Exercise directions - Your answer is to be every line of the material that includes the string "computer".
□ □ □
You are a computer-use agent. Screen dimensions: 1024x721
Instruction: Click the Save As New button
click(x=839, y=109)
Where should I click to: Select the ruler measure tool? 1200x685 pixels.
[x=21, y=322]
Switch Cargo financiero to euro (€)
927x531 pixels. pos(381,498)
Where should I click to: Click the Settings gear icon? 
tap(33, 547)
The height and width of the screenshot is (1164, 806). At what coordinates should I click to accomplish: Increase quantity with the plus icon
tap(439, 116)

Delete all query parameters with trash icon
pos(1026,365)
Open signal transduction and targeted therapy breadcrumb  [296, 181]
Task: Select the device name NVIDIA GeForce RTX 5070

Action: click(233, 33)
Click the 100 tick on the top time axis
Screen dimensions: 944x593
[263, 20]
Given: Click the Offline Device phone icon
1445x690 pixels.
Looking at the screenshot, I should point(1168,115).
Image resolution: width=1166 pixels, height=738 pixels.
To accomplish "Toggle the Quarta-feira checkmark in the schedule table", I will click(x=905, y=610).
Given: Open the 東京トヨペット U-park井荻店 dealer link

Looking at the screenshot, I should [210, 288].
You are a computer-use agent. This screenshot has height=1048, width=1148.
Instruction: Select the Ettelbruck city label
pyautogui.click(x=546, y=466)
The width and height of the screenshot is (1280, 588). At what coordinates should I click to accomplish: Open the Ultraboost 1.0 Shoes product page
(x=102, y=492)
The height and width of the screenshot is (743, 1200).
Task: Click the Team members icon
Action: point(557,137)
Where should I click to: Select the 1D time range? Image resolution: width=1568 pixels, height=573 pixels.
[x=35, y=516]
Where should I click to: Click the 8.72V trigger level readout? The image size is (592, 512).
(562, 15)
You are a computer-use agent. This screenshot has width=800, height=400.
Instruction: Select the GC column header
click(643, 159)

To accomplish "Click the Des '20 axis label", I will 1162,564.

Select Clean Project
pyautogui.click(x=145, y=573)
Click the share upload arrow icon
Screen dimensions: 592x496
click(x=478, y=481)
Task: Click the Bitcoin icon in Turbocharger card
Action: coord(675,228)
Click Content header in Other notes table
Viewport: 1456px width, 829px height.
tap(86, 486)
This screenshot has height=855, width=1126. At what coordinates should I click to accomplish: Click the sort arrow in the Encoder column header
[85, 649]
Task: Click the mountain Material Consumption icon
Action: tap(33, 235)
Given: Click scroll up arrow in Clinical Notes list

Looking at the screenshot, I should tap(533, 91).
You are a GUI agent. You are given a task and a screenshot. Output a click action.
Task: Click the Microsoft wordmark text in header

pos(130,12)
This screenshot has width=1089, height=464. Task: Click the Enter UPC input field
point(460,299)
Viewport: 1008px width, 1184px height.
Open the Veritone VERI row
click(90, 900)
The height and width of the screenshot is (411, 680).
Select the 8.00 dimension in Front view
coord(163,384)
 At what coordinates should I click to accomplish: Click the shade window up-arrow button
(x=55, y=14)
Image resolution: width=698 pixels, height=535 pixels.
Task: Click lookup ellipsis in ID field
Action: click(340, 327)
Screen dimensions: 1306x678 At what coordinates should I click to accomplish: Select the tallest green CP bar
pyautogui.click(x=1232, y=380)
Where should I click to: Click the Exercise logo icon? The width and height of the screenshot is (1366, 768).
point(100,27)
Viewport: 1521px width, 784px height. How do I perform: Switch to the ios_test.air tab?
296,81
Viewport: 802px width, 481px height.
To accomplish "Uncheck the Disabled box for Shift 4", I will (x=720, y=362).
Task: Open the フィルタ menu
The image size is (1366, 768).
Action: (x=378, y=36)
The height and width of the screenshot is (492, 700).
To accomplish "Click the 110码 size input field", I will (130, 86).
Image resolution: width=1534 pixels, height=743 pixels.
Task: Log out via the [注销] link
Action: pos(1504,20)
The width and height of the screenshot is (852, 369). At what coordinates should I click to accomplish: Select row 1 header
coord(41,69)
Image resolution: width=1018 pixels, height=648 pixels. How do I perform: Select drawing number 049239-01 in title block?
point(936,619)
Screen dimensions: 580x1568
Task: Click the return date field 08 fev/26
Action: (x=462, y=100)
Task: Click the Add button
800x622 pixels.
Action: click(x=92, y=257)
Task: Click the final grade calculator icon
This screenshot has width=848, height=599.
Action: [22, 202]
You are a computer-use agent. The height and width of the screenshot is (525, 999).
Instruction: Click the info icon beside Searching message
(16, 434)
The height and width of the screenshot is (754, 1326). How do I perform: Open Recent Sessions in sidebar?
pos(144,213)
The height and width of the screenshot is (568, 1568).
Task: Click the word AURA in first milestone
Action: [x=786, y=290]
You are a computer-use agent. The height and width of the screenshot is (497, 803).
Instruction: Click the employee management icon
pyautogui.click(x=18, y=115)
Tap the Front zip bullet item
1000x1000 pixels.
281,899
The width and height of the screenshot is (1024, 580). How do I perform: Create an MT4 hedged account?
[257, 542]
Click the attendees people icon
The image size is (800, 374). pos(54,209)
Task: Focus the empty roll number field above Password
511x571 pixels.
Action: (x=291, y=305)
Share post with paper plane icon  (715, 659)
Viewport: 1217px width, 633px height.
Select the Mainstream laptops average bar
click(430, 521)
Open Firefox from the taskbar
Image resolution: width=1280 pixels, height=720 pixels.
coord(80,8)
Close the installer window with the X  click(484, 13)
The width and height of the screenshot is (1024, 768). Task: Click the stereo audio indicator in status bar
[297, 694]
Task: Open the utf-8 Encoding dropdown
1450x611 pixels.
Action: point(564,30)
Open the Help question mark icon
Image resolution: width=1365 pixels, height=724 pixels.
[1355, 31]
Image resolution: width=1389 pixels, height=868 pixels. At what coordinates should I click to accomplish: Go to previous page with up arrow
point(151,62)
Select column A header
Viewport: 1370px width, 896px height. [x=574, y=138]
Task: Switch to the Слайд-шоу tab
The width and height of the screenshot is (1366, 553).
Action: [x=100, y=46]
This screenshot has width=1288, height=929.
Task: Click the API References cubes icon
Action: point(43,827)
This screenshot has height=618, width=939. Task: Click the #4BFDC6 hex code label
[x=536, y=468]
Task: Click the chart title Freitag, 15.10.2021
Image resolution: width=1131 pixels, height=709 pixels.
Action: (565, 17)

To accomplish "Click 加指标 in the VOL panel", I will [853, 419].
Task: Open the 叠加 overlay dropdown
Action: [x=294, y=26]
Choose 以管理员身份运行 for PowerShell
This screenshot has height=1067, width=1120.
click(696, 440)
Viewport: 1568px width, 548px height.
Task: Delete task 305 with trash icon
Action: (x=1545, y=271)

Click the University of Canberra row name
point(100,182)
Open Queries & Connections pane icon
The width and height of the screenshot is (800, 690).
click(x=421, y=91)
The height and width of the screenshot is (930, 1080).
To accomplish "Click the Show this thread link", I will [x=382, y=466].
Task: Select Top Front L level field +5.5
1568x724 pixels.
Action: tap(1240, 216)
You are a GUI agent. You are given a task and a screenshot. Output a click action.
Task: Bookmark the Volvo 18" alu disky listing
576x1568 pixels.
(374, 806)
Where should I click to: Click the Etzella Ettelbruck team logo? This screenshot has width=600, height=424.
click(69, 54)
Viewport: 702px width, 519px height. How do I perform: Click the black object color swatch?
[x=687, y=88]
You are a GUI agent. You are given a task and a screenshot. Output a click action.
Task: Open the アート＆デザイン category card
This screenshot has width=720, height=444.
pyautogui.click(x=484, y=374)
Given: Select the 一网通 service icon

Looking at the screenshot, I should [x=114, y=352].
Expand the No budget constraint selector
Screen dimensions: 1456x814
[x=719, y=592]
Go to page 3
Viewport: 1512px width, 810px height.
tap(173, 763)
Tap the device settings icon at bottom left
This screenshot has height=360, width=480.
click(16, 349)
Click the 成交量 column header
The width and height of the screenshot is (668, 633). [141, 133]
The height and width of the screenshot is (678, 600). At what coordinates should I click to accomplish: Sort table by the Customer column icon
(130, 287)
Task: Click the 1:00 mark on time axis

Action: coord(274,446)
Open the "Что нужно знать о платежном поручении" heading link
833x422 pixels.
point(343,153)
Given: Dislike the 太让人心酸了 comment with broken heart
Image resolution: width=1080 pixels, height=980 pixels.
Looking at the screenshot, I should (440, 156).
□ □ □
Your solution -
You are a computer-use agent. Screen dimensions: 1024x721
You are a computer-use agent. This screenshot has height=1048, width=1148.
You are a computer-use agent. This screenshot has width=800, height=400.
You are a computer-use agent. The height and width of the screenshot is (525, 999).
You are a computer-use agent. The height and width of the screenshot is (497, 803).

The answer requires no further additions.